В этом месте моего рассказа Жан-Ришар расхохотался.
— Я очень хорошо представляю себе этого сумасшедшего, — сказал он. — Я лежал с одним таким в госпитале. Он был зуав.. Ах, эти колониальные солдаты!.. Ведь этот Кюнз мог быть убит сто раз!
— Конечно, — согласился я. — Но ведь у него была своя цель. Он терпеть не мог Делькура, и его бесило, когда тот куражился над Бовом.
Вернувшись ночью, он сказал Делькуру:
— Теперь твоя очередь. Пойди проверь, действительно ли человек смертен. Сам проверь. На себе. А не на Адриене. Его этот вопрос не интересует.
Но была у Кюнза еще одна цель: ему давно надо было переплюнуть меня. Потому что получался непорядок: какой-то студент, да еще из себя невидный, а лазит под пули и не боится.
Проделка Кюнза произвела впечатление, но на меня— не очень сильное.
И вот в одно ненастное утро ротный писарь читает нам, как обычно, приказ по полку, и вдруг я слышу, что в ночь на вчерашнее число, во время ночного поиска, «погиб на поле чести» легионер второго класса такой-то роты Макс Финк.

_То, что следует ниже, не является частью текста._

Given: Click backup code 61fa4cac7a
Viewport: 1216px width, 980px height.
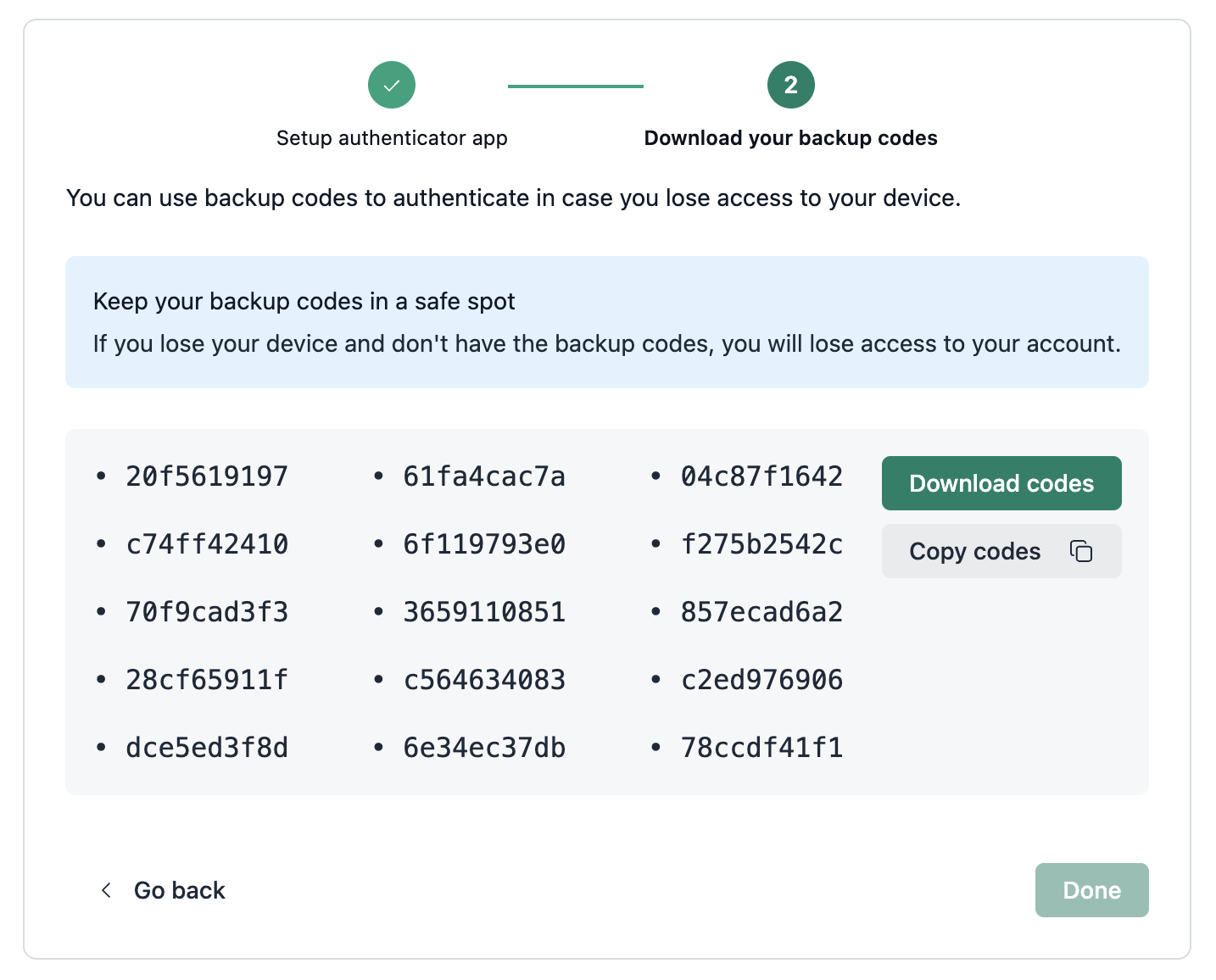Looking at the screenshot, I should click(x=484, y=476).
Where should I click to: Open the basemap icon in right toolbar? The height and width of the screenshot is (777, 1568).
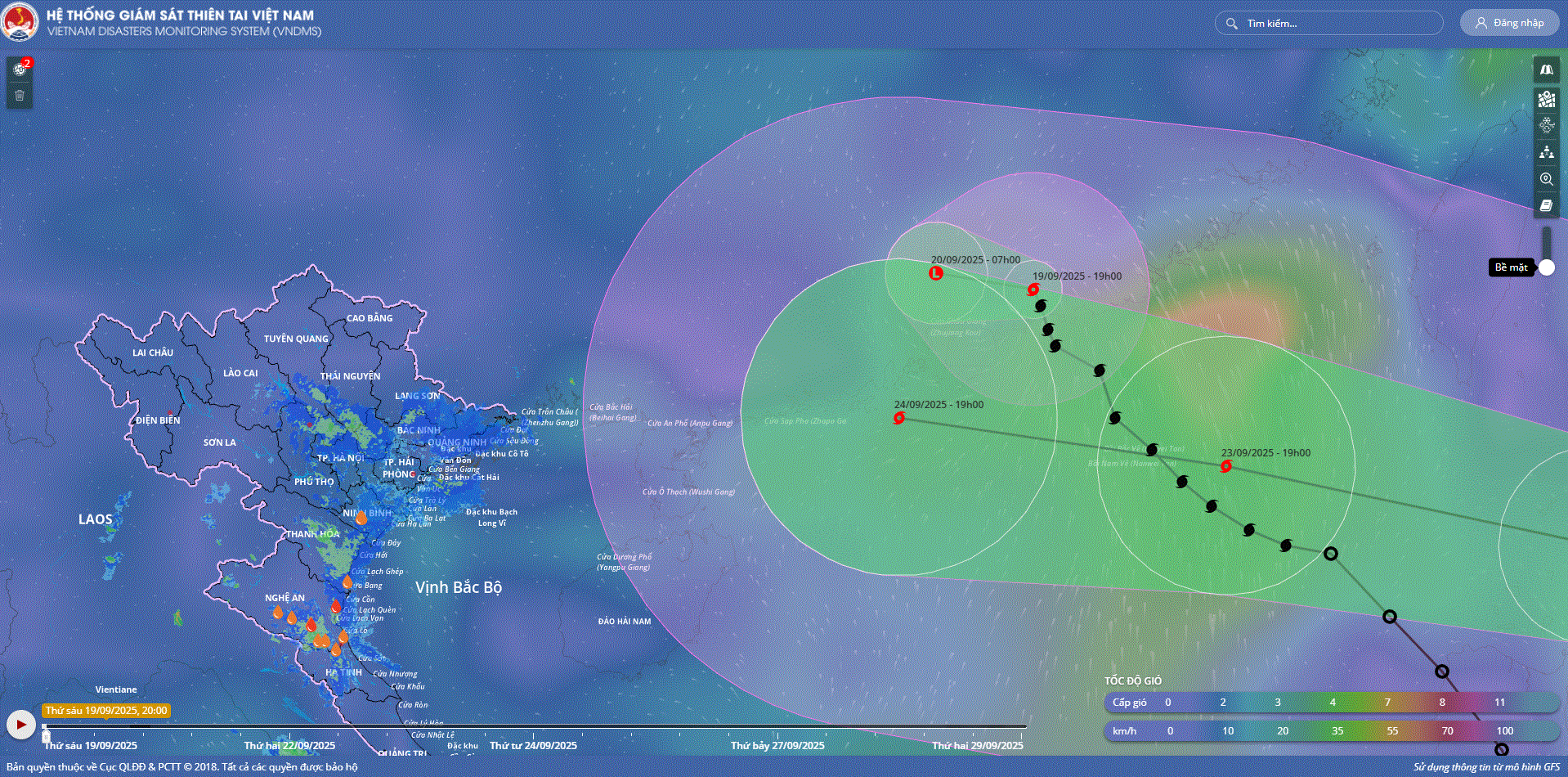point(1546,70)
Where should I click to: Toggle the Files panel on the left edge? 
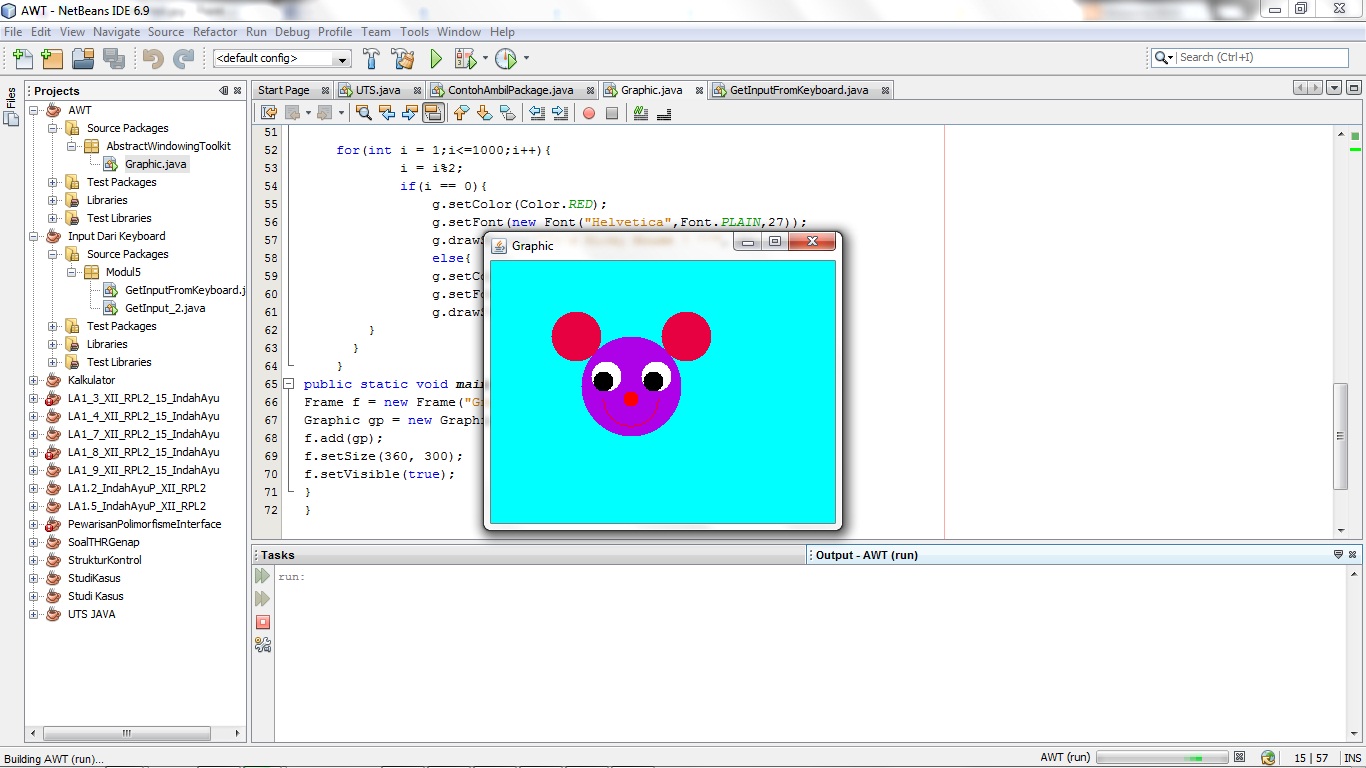[x=10, y=103]
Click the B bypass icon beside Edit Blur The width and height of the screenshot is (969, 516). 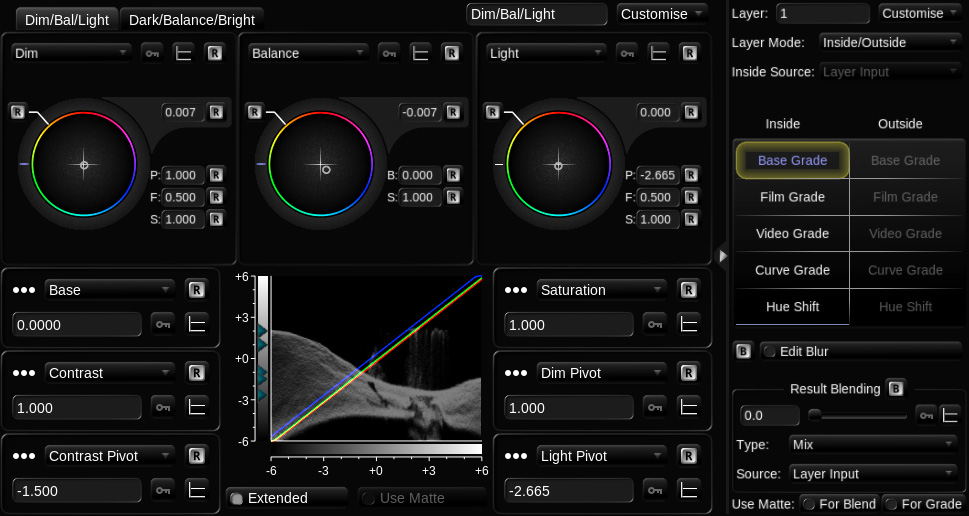click(743, 351)
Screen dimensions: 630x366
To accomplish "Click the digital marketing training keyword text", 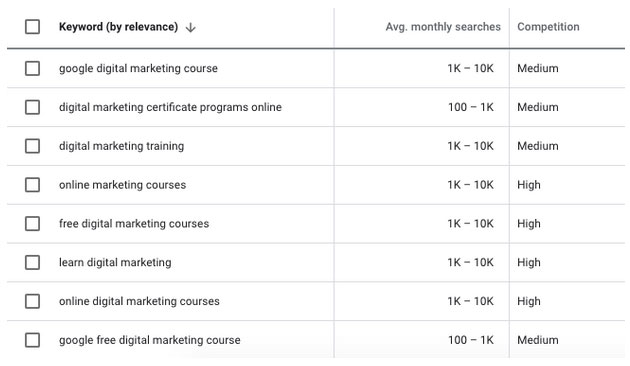I will pos(121,146).
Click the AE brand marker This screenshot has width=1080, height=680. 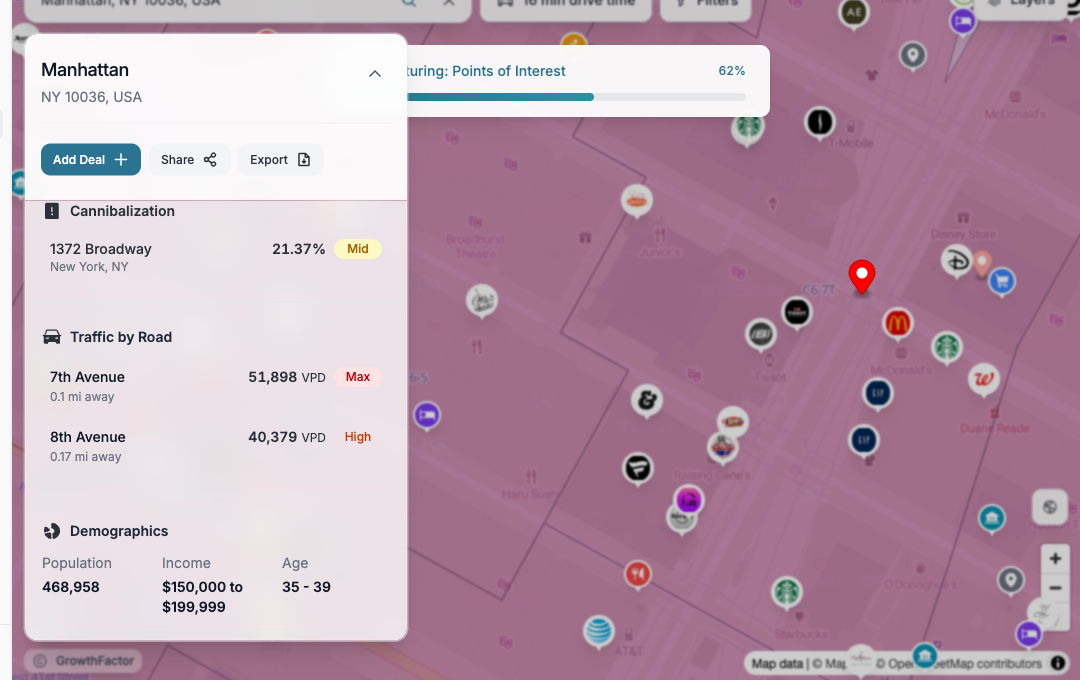[x=853, y=13]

Меня точно по голове ударило. Я был оглушен. Остановилось сердце, к горду стало подниматься ощущение тошноты, я почувствовал, что у меня слабеют ноги и вот-вот я упаду.
Это был страх. Я узнал его не сразу, но все-таки узнал: я не раз видел, как у других солдат со страху начинали стучать зубы. У меня тоже стучали зубы. Это был страх.
Потом я долго ломал себе голову,-стараясь понять, почему же за все время, прожитое мною среди смертельных опасностей, страх впервые вцепился в меня, когда никакая опасность мне не грозила, а просто-напросто я услышал о гибели человека, которого никогда в жизни не видел. И сколько я ни думал, сколько ни копался в самом себе, а выходило одно: дело в фамилии.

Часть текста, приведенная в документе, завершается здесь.